- _What is expected_: Please format the rows, starting at the very first line and ending at the line that contains "point(285,588)", as a JSON list of strings with one string per line. Omit blank lines, and leave the pictures out of the answer.

_ _ _ _

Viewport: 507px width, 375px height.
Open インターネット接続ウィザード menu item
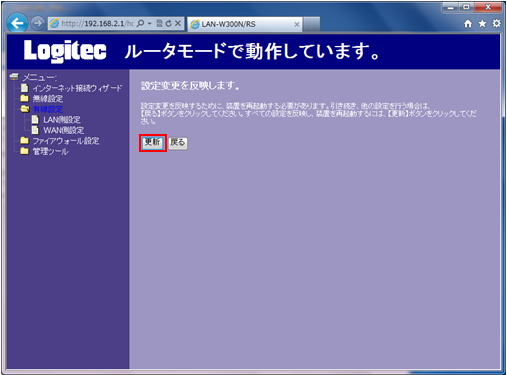pos(71,88)
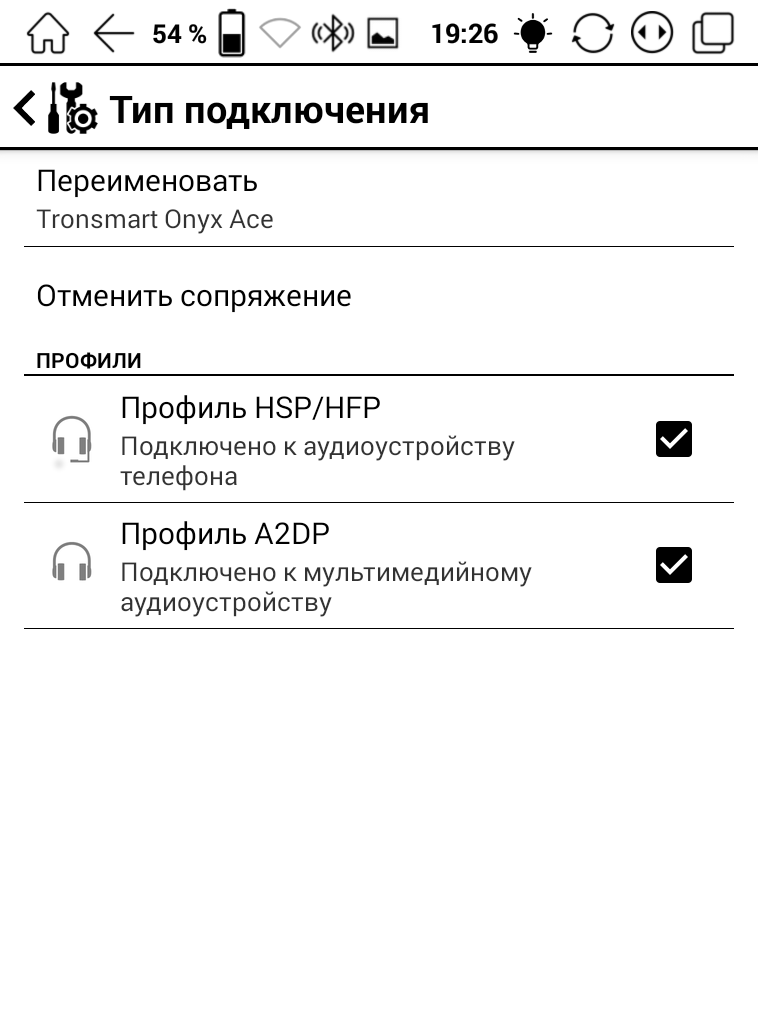Tap the picture icon in status bar
This screenshot has width=758, height=1024.
(x=383, y=35)
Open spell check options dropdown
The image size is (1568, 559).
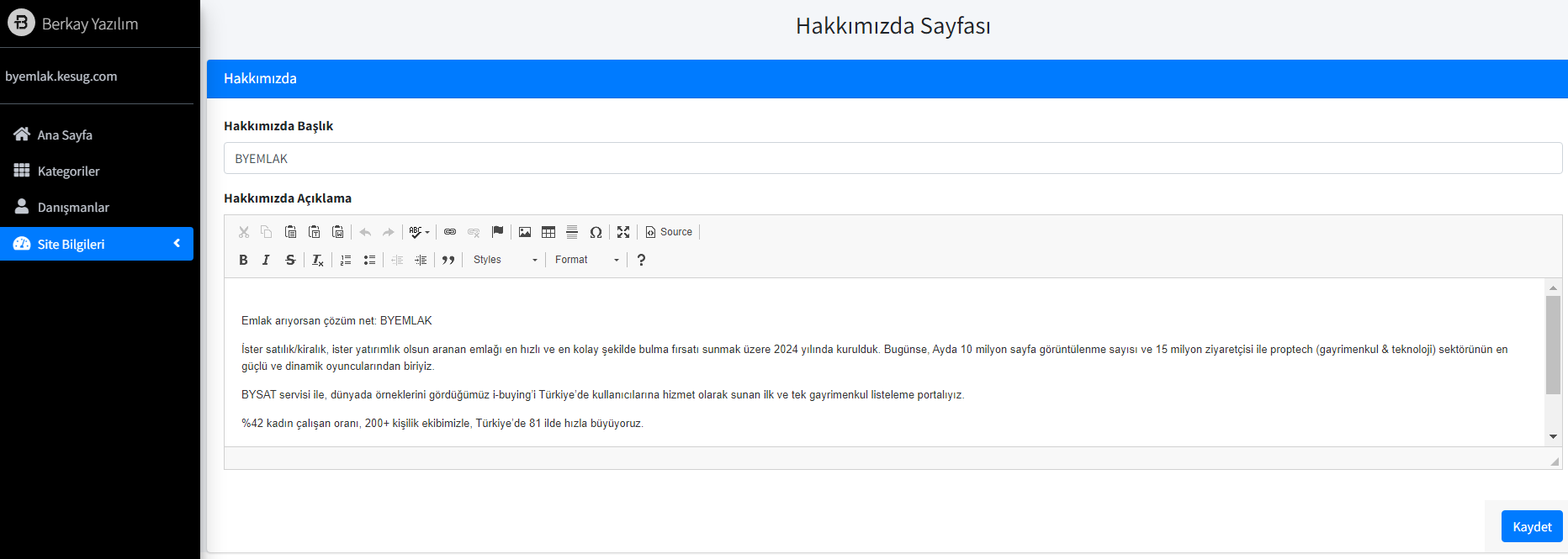pyautogui.click(x=419, y=232)
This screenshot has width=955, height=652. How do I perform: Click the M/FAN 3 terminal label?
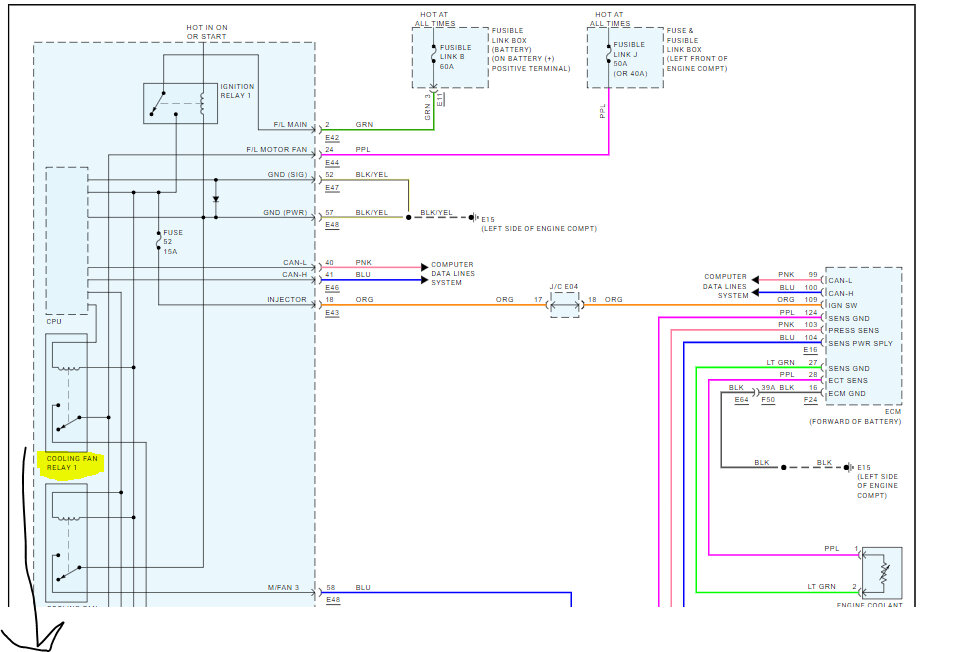point(285,588)
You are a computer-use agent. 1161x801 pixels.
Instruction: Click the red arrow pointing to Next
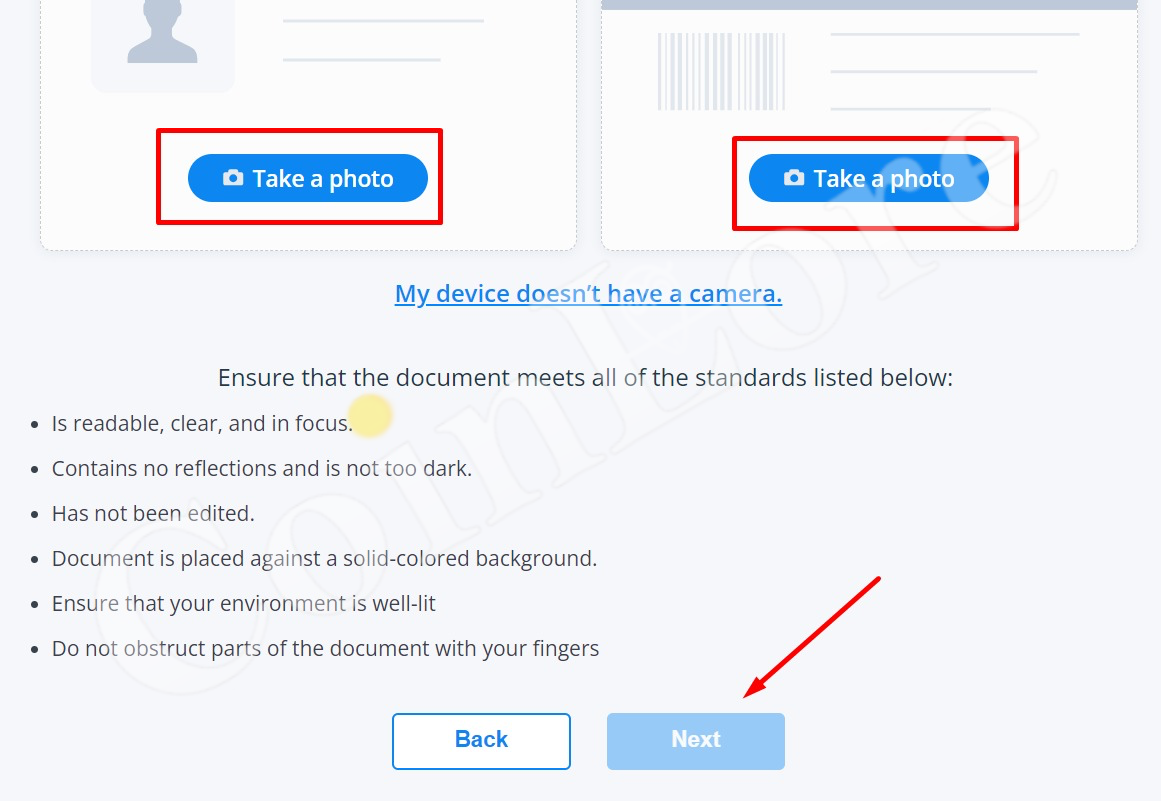812,637
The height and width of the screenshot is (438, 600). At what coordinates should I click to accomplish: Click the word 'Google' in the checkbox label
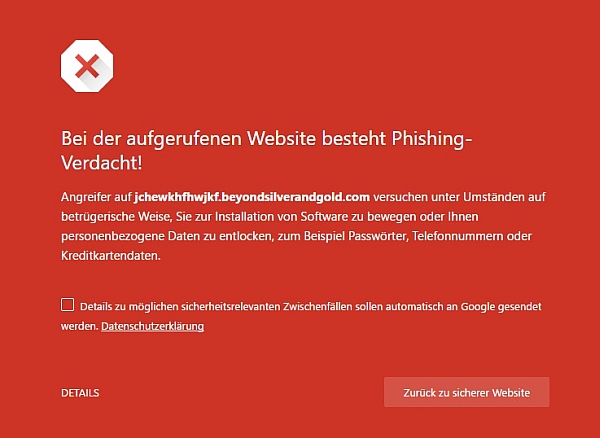coord(477,306)
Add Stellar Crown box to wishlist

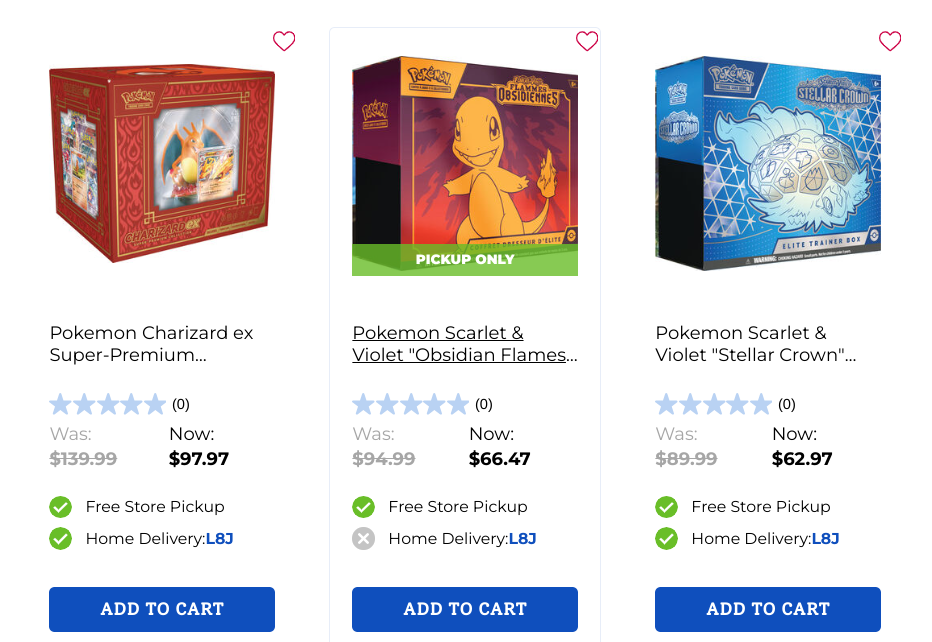(890, 41)
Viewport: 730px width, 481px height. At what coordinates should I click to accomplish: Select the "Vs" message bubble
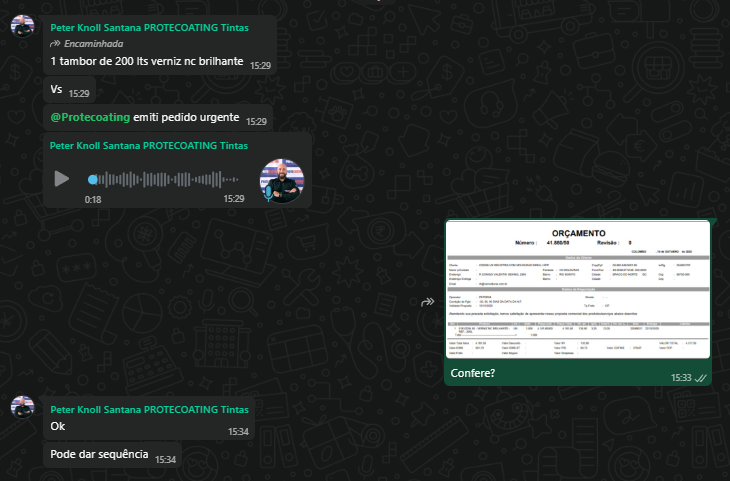pos(56,90)
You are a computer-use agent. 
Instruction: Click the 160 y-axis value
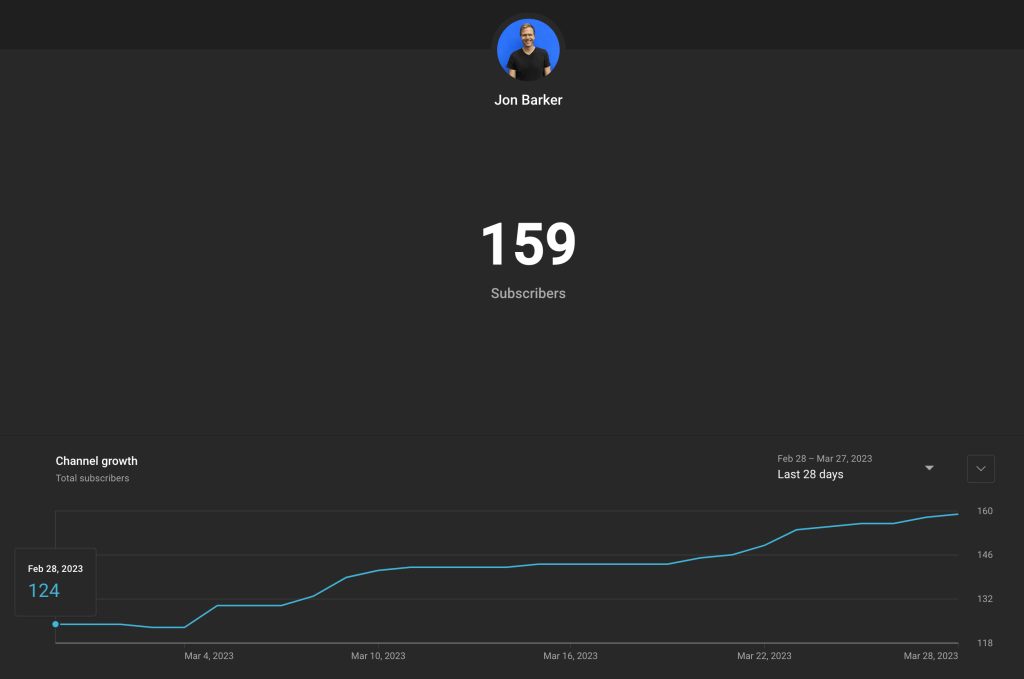point(985,511)
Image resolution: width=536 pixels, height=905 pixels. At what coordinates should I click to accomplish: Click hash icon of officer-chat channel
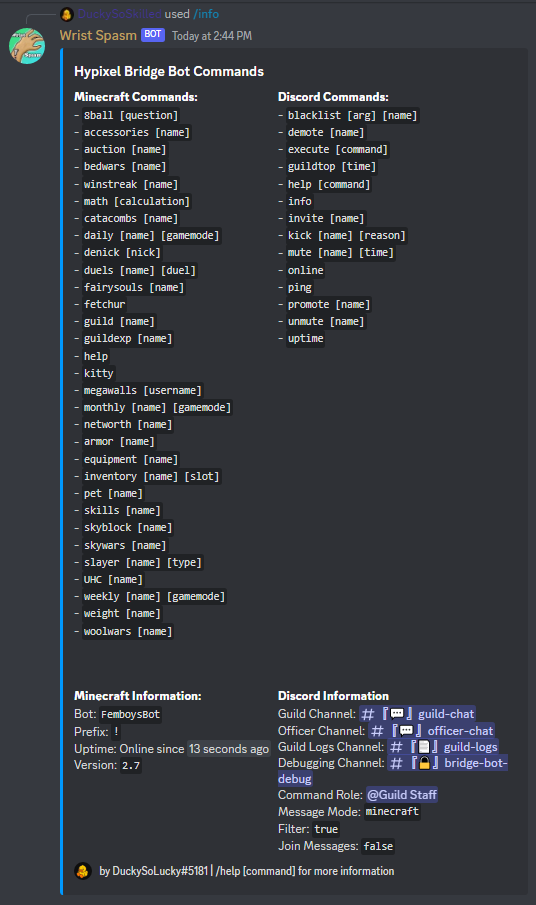coord(377,731)
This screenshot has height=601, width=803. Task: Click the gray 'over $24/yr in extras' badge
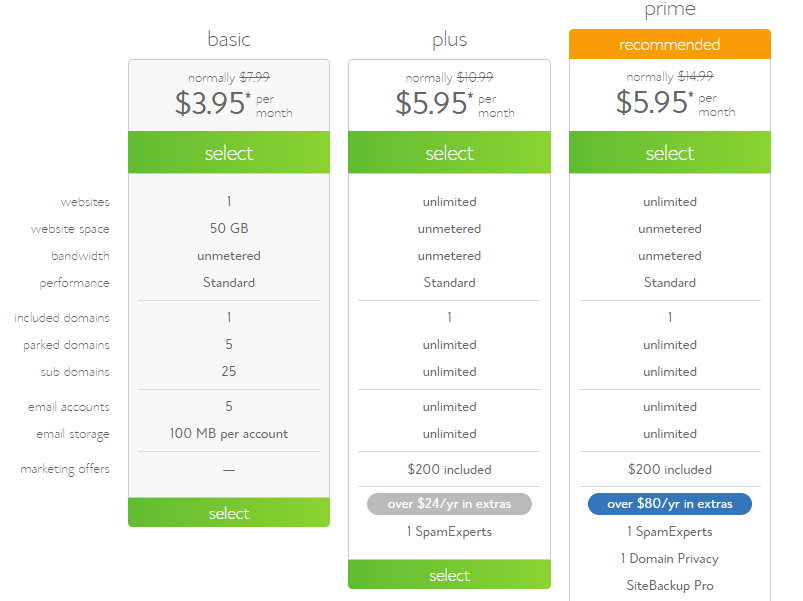click(449, 504)
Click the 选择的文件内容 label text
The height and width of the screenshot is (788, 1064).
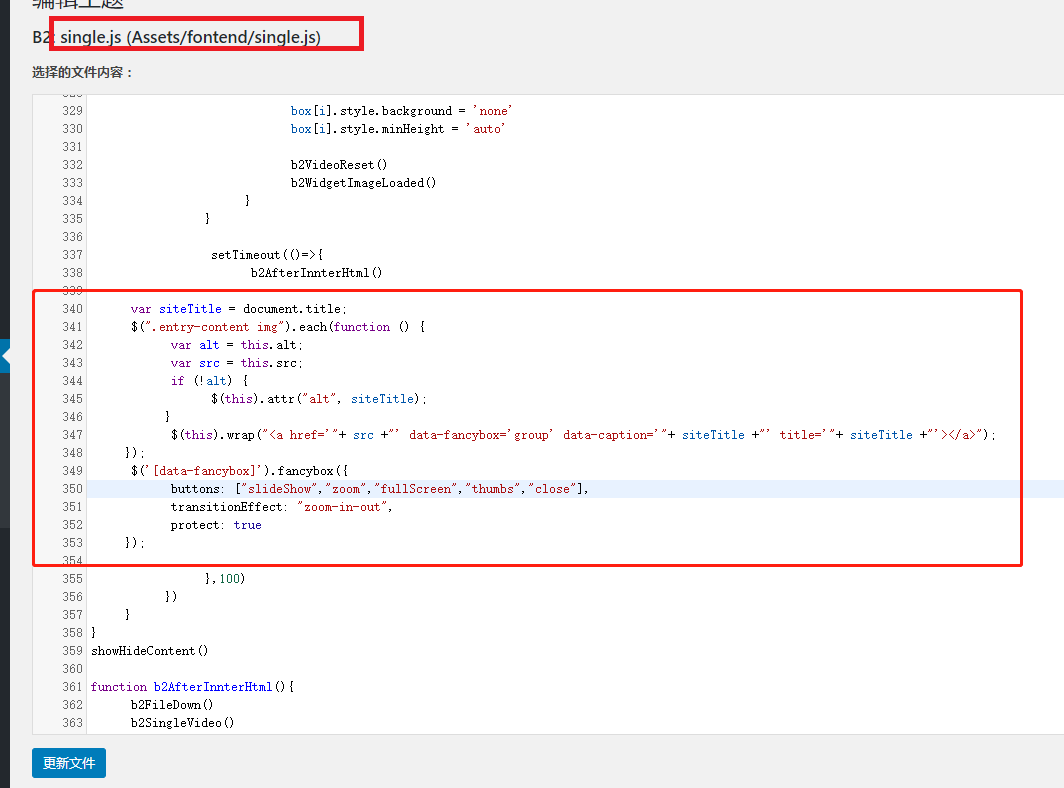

_ _ _ _

- _Solution_:
[
  "Viewport: 507px width, 375px height.",
  "Open インターネット接続ウィザード menu item",
  "pos(71,88)",
  "Tap the picture icon in status bar",
  "This screenshot has width=758, height=1024.",
  "(x=383, y=35)",
  "Open spell check options dropdown",
  "The image size is (1568, 559).",
  "pyautogui.click(x=419, y=232)",
  "This screenshot has width=955, height=652. How do I perform: Click the M/FAN 3 terminal label?",
  "point(285,588)"
]